Jak trwały okaże się rozejm między supermocarstwami?

Inwestorzy ucieszyli się z handlowego zawieszenia broni. Pekin i Waszyngton w porę się zorientowały, że nie są jeszcze wystarczająco gotowe na dłuższy, poważny konflikt.

Publikacja: 18.05.2025 12:00

Scott Bessent, amerykański sekretarz skarbu, uczestniczył w rozmowach z Chinami w Genewie i podkreśl

Scott Bessent, amerykański sekretarz skarbu, uczestniczył w rozmowach z Chinami w Genewie i podkreślał, że były one bardzo konstruktywne.

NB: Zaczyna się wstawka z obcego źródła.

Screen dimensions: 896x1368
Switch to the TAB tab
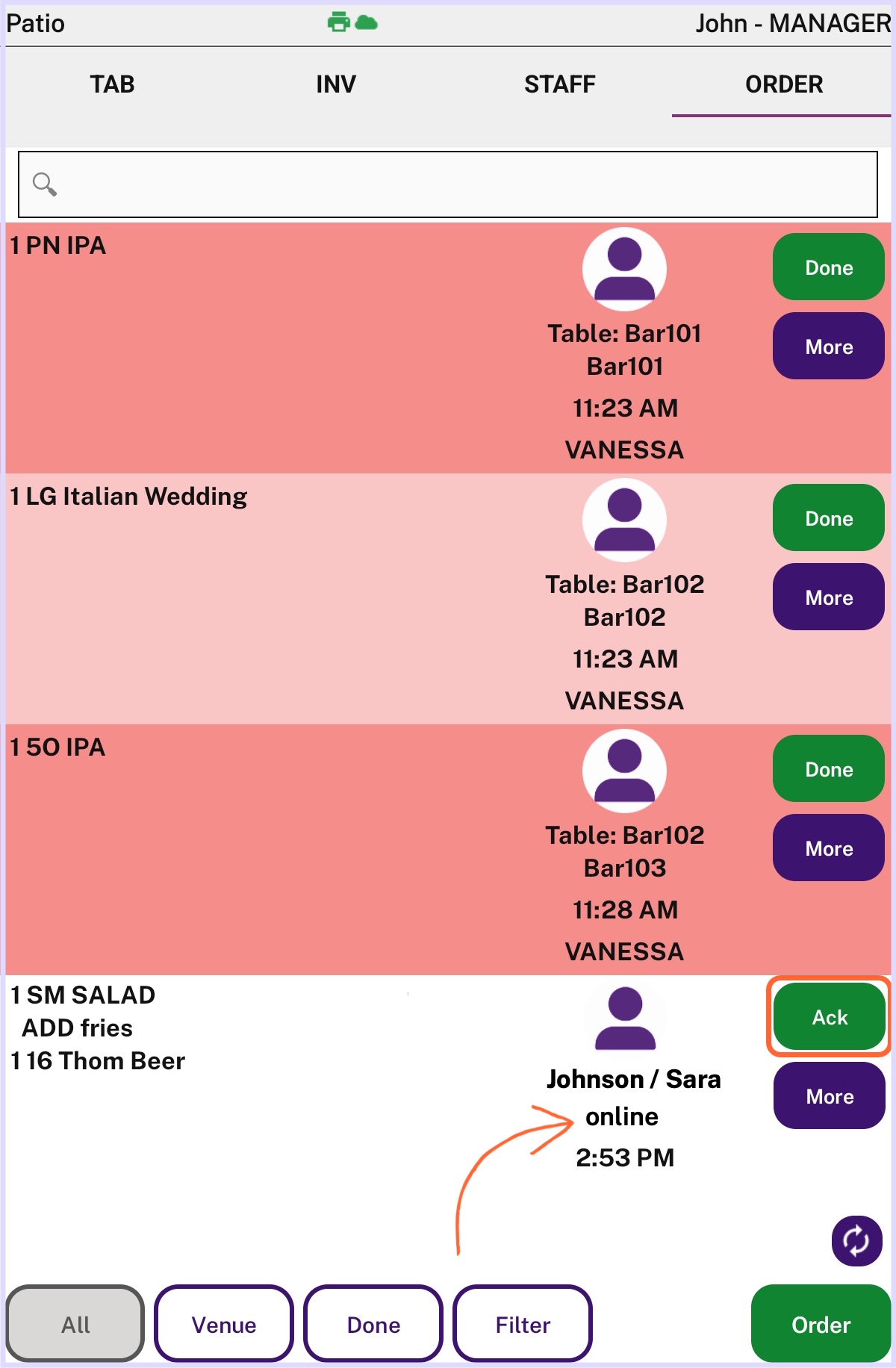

Foto: Tierney L. Cross/Bloomberg

To, że USA i Chiny tak szybko zawarły 90-dniowy rozejm handlowy może oznaczać, że oba supermocarstwa nie były przygotowane na wojnę handlową na pełną skalę. Ekipa Trumpa mogła się przestraszyć chaosu na rynkach oraz wizji niedoborów towarów w  sezonie bożonarodzeniowym oraz bankructw małych i średnich spółek niepotrafiących sobie poradzić z przerwanymi łańcuchami dostaw. Władze ChRL mogły się zaś obawiać fali bankructw eksporterów i towarzyszących im niepokojów społecznych. Już pojawiały się doniesienia o serii protestów robotników z fabryk, w których wstrzymywano produkcję. Zapewne gospodarki USA i Chin przetrwałyby konfrontację handlową z mniejszymi stratami, niż mówiły liczne alarmistyczne raporty analityków. Decydenci z Waszyngtonu i Pekinu uznali jednak, że nie będą tego sprawdzać na „żywym organizmie”. Scott Bessent, amerykański sekretarz skarbu, twierdził jeszcze przed zawarciem rozejmu handlowego, że dotychczasowy poziom karnych ceł oznaczał „embargo handlowe” i był nie od utrzymania. Oba kraje po dwóch dniach negocjacji zgodziły się więc obniżyć karne cła po 115 pkt proc. Chińczycy obcięli swoje do 10 proc., a Amerykanie do 30 proc. W tej amerykańskiej taryfie zawarte zostało też cło związane z kwestią fentanylu. Pekin liczy jednak, że i ono zostanie zniesione, jeśli zademonstruje Amerykanom, że chce poważnie rozprawić się z gangsterami z triad uczestniczącymi w zalewie USA tym śmiercionośnym narkotykiem. Czy to będzie jednak oznaczało powrót do normalności" w relacjach między oboma supermocarstwami? To zależy, jak definiujemy „normalność"...

Czytaj więcej

USA i Chiny obniżą cła o 115 punktów procentowych

Narzędzia nacisku

Howard Lutnick, amerykański sekretarz handlu, stwierdził, że najprawdopodobniej zostanie utrzymana 10 proc. minimalna stawka cła wzajemnego nałożona na wszystkie gospodarki świata. Utrzymana ona została we wstępnej umowie handlowej z Wielką Brytanią. A skoro Amerykanie zostawili z takim cłem swojego ważnego sojusznika, to raczej nie potraktują łagodniej Chin. Pamiętajmy też jednak, że wciąż obowiązują podwyżki ceł na chińskie produkty wprowadzone przez pierwszą administrację Trumpa. Ekipa Joe Bidena nie tylko ich nie cofnęła, ale również dokonała własnych podwyżek. Nawet po ostatnich obniżkach karnych ceł, średnia efektywna amerykańska stawka celna na towary z Chin wynosi (według wyliczeń Laboratorium Budżetowego Yale) 33,2 proc. Jest ona więc prawie trzykrotnie wyższa od średniej stawki obowiązującej na towary z reszty świata. Według danych Instytutu Petersona ds. Finansów Międzynarodowych, na początku roku amerykańskie cła na dobra z Chin wynosiły średnio 20,8 proc., a na początku 2018 r. zaledwie 3,1 proc. Nic nie wskazuje na to, by powrót do poziomu sprzed siedmiu lat był możliwy.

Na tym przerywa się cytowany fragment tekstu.